Mr Awan dismissed the opposition demand that Mr Zardari give up the office of PPP co-chairman in following a tradition of parliamentary democracy, saying there was no such requirement in the constitution, and recalled that Quad-i-Azam Mohammad Ali Jinnah continued as president of the Muslim League after becoming Pakistan’s governor-general on independence in 1947.

He also rejected the idea that Prime Minister Yousuf Raza Gilani’s office had become powerless while decisions were made by the president, but sighted only the prime minister’s practice of occasionally replying to questions when he is present in the assembly, although a promise to introduce a prime minister’s question hour remains unfulfilled.

About the opposition criticism of the formation of a 55-member cabinet while the country faced an economic crisis, he said there would be little extra burden on the exchequer by inducing a member of parliament as a minister.

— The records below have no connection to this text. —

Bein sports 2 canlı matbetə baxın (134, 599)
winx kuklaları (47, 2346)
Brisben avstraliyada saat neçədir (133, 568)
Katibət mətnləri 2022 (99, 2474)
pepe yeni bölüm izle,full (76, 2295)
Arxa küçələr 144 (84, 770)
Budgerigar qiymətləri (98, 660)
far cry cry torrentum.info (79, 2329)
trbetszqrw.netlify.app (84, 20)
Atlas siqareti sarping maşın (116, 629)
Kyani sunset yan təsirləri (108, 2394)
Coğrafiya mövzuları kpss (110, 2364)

About the reported recent trip of more than 200 people with President Zardari to Saudi Arabia, to which Mr Nisar had referred, Mr Awan said only 172 passengers had joined the trip and “not a single penny was spent (on them from the national exchequer”. He was echoing a statement by the prime minister that the president had personally paid for the junket.

About frequent opposition criticism of Pakistan’s role in the war on terror, he said the present government was seeking “a way out of this war” which it did not start and would ensure implementation of a unanimous resolution passed by an in-camera session of the two houses of parliament last month.

The debate will continue on Friday when the house will meet at 10am.